Option-aware Temporally Abstracted Value for Offline Goal-Conditioned Reinforcement Learning

TL;DR

This paper introduces OTA, a value learning method that incorporates temporal abstraction to improve high-level policy learning in offline goal-conditioned reinforcement learning, especially for long-horizon tasks.

Contribution

The paper proposes Option-aware Temporally Abstracted value learning (OTA), a novel approach that enhances value function estimates by integrating temporal abstraction, addressing long-horizon challenges in offline GCRL.

Findings

OTA improves high-level policy performance on complex tasks.

OTA contracts the effective horizon length, enabling better advantage estimates.

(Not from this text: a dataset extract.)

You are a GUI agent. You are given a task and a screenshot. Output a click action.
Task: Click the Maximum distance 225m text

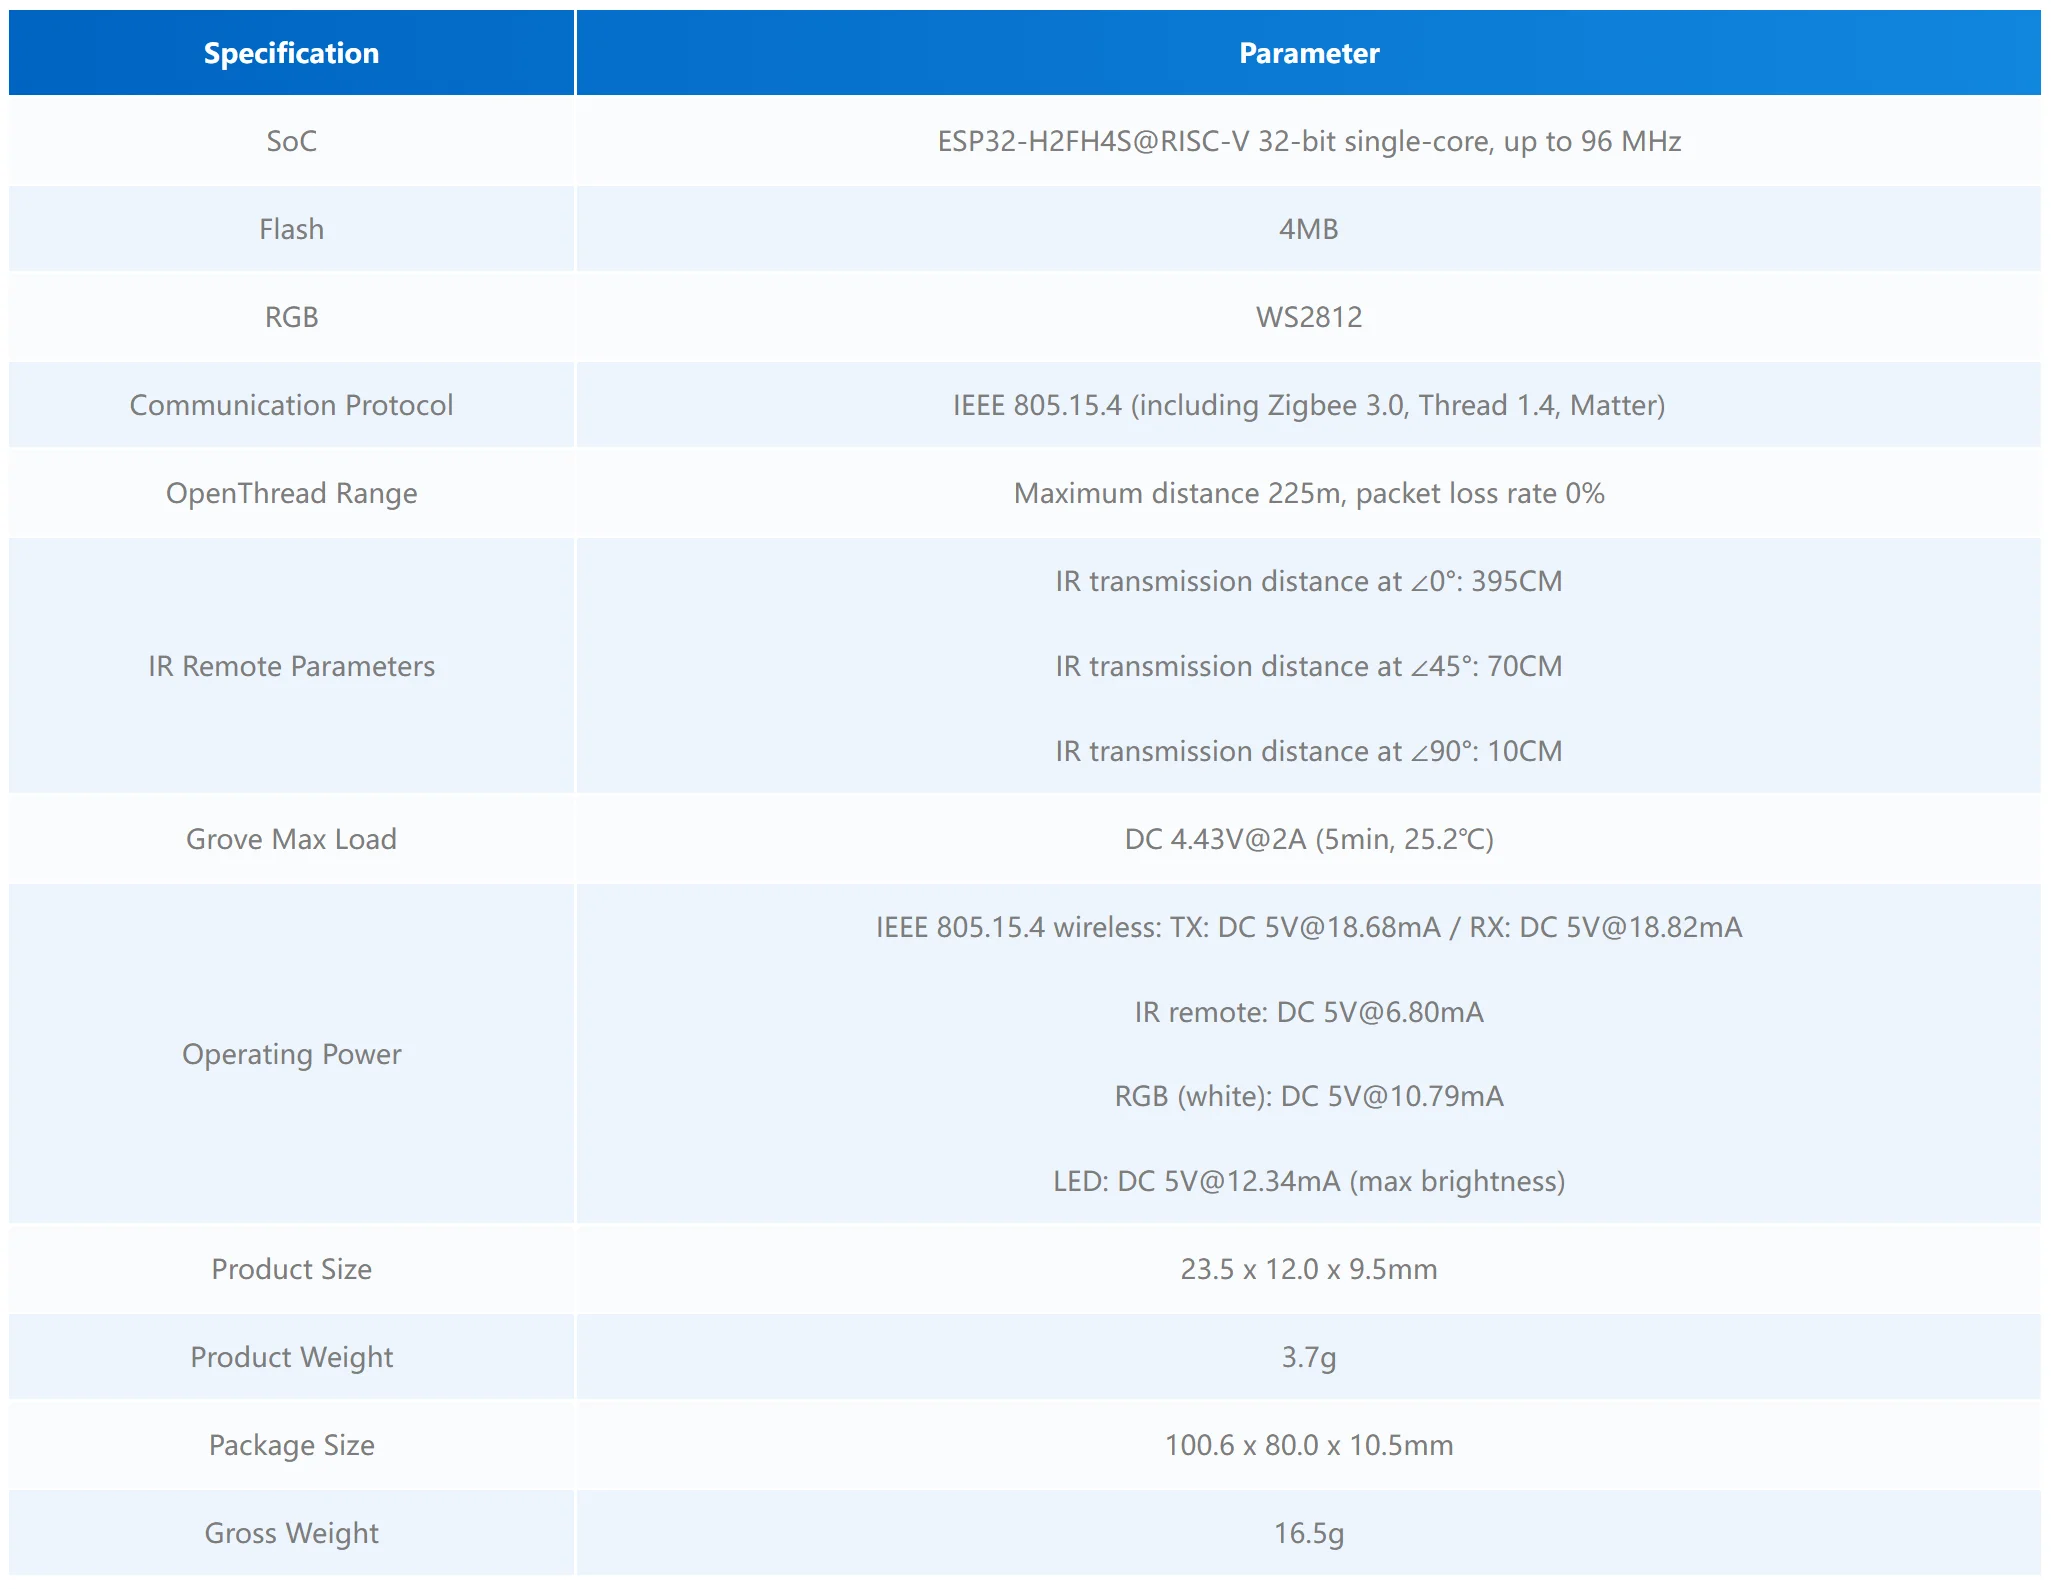tap(1308, 493)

Experimental results show strong performance on OGBench tasks.

Abstract

Offline goal-conditioned reinforcement learning (GCRL) offers a practical learning paradigm in which goal-reaching policies are trained from abundant state-action trajectory datasets without additional environment interaction. However, offline GCRL still struggles with long-horizon tasks, even with recent advances that employ hierarchical policy structures, such as HIQL. Identifying the root cause of this challenge, we observe the following insight. Firstly, performance bottlenecks mainly stem from the high-level policy's inability to generate appropriate subgoals. Secondly, when learning the high-level policy in the long-horizon regime, the sign of the advantage estimate frequently becomes incorrect. Thus, we argue that improving the value function to produce a clear advantage estimate for learning the high-level policy is essential. In this paper, we propose a simple yet effective solution: Option-aware Temporally Abstracted value learning, dubbed OTA, which incorporates temporal abstraction into the temporal-difference learning process. By modifying the value update to be option-aware, our approach contracts the effective horizon length, enabling better advantage estimates even in long-horizon regimes. We experimentally show that the high-level policy learned using the OTA value function achieves strong performance on complex tasks from OGBench, a recently proposed offline GCRL benchmark, including maze navigation and visual robotic manipulation environments.